Souvenez-vous : nos cours d’éducation sexuelle, à l’école, se limitaient souvent à enfiler un préservatif sur une banane. Si ces premiers contacts avec la sexualité n’ont pas eu le mérite d’explorer et de vulgariser l’anatomie ou le plaisir féminin, ils auront au moins servi à cette prévention : parer à l’urgence pour apprendre aux adolescents ce geste de base, qui protège autant des grossesses non-désirées que de la propagation d’IST. Très bien, le message est passé, le préservatif est démocratisé, et il fait partie de ces symboles d’une liberté sexuelle retrouvée. 

Pourtant, malgré les campagnes de prévention et autres publicités très courantes sur le préservatif, malgré sa représentation dans la pop culture et le cliché de la capote dans le portefeuille depuis la puberté, malgré ce martelage intensif de slogans tels que « sortez couverts », le préservatif traine derrière lui des clichés qui freinent son utilisation. Il serait responsable de troubles érectiles, représenterait un fossé entre les partenaires, diminuerait les sensations de plaisir… Ce qui en fait un outil à double tranchant : principale protection sexuelle, il est aussi évité à tout prix par beaucoup d’hommes. 

Témoignages 

Les femmes sont nombreuses à le déplorer : leurs partenaires sont extrêmement récalcitrants à l’utilisation du préservatif. Les coups d’un soir essaient régulièrement de le contourner, là où les partenaires réguliers considèrent l’arrêt du préservatif comme une preuve d’intimité. Alison* témoigne : « Mon plan cul n’avait jamais de préservatif sur lui, c’était toujours à moi d’y penser. J’ai compris plus tard que c’était une tentative pour tout simplement ne pas en mettre »

Même son de cloche chez Manon* : « Alors qu’on allait coucher ensemble, il m’a dit qu’il ne supportait pas la capote, que ça le faisait débander et que ça cassait l’ambiance. J’ai eu l’impression de devoir refaire son éducation sexuelle. » 

Certaines femmes, pour éviter cette conversation difficile, acceptent de ne pas porter de préservatif et s’exposent ainsi à la propagation d’IST. « Je n’ose pas l’avouer à mes copines, mais je ne mets pas de préservatif, même avec mes plans cul.
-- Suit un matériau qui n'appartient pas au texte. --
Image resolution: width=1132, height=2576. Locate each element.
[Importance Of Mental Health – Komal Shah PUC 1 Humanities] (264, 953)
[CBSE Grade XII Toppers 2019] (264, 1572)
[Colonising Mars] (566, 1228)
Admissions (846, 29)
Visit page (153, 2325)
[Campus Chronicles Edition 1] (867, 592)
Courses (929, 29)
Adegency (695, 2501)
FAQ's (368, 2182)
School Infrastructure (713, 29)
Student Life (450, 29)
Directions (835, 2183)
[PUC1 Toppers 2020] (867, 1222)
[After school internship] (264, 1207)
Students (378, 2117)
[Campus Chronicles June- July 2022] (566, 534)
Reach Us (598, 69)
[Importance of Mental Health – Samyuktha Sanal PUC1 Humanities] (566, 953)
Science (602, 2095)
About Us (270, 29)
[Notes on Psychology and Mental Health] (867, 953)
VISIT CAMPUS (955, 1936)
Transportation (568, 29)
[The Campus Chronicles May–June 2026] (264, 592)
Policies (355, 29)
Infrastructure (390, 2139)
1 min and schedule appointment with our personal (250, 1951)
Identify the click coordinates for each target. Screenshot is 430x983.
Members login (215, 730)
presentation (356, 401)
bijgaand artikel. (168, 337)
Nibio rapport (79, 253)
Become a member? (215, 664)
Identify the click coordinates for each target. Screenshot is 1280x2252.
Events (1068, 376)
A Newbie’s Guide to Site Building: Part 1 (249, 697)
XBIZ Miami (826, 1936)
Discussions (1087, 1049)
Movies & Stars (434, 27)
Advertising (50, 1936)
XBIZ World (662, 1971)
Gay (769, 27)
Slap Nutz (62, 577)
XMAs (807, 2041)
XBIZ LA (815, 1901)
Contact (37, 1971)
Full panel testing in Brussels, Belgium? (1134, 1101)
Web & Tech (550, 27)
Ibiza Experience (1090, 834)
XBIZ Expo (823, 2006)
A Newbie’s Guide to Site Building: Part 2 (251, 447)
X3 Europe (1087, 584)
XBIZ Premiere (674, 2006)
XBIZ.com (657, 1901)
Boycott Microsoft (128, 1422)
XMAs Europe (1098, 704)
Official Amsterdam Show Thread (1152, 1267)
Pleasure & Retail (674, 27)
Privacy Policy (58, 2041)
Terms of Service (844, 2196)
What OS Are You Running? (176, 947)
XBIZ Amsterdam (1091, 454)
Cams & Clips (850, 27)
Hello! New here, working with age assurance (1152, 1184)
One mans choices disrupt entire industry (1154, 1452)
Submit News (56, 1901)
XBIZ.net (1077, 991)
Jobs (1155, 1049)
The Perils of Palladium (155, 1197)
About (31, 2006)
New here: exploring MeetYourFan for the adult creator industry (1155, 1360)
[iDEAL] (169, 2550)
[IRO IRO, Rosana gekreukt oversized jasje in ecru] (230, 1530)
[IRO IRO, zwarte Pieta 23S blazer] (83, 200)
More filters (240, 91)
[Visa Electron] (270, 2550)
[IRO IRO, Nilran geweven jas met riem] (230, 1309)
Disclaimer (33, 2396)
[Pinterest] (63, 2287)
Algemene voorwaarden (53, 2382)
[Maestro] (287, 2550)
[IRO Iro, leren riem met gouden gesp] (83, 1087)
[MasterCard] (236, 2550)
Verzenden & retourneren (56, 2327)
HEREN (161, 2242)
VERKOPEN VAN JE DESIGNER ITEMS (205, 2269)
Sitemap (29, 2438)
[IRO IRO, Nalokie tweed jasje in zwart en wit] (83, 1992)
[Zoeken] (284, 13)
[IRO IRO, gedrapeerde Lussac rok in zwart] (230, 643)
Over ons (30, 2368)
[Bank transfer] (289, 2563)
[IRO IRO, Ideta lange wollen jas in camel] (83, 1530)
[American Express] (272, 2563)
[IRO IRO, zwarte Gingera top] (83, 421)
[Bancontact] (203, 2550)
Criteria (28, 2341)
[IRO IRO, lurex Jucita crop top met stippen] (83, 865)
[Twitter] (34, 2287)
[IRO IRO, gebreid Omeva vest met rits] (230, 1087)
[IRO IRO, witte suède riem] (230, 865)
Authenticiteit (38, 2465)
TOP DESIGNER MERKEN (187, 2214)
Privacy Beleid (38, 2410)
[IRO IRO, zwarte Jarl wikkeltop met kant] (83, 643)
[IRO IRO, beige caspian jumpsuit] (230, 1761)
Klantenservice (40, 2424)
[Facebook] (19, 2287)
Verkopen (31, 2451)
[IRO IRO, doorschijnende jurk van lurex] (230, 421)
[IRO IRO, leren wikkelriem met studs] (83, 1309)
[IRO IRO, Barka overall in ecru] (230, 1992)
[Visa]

Je me dis que ce n’est pas grave, que je prends la pilule, et que comme ça mon partenaire est content », confie Sarah*. Un constat alarmant qui rend urgente la discussion autour du préservatif. 

Charge contraceptive, masculinité et responsabilité

Dans l’immense majorité des cas, la charge mentale contraceptive repose sur la femme. Puisque la contraception a un jour fait partie des revendications féministes, il semblerait qu’elle soit devenue un job de femmes, et non pas une considération commune d’individus choisissant d’avoir des rapports sexuels. Ainsi, il existe plus d’une quinzaine de contraceptions féminines, entre la pilule (la plus courante), le stérilet hormonal ou au cuivre, l’anneau, l’implant… 

Pour l’homme, seules trois options existent : le préservatif, la vasectomie et le retrait. La deuxième effraie pour ses airs de castration (même si la vasectomie n’est pas irréversible!), et la dernière a déjà prouvé son inefficacité (tant en matière de grossesse que de protection contre les IST). L’homme a donc littéralement « one job » : enfiler sa capote. Notons que le préservatif ne comprend pas les effets secondaires indésirables de la majorité des contraceptions féminines, ce qui rend le geste si simple qu’on ne peut s’empêcher de se demander : pourquoi est-il souvent un chemin de croix de convaincre un homme de le porter ? 

On assiste à une véritable déresponsabilisation de l’homme quant aux risques de grossesse et d’IST, qui le concernent pourtant tout autant que la femme. Il se désengage, mais il est également infantilisé, considéré comme inapte à la gestion de ses propres capacités reproductives. Le préservatif, seul symbole restant de cette responsabilité, semble engendrer la peur et la répulsion chez les hommes qui n’ont pourtant pratiquement que cet outil pour maîtriser leur sexualité. 

Ce petit morceau de latex agit alors comme un renvoi à des notions de masculinité et de virilité, phénomène qui explique les problèmes érectiles : c’est davantage le symbole psychologique du préservatif que les effets physiques de celui-ci qui crée la panne. Les hommes qui prétextent une difficulté à bander due au préservatif auraient ainsi davantage affaire à un manque de confiance en eux relatif à leur sexualité et leur masculinité. Réaliser qu’il s’agit davantage d’une construction mentale que d’un mécanisme biologique, c’est un premier pas pour travailler ces problèmes et casser, une bonne fois pour toute, cette sacralisation effrayante du préservatif chez l’homme. 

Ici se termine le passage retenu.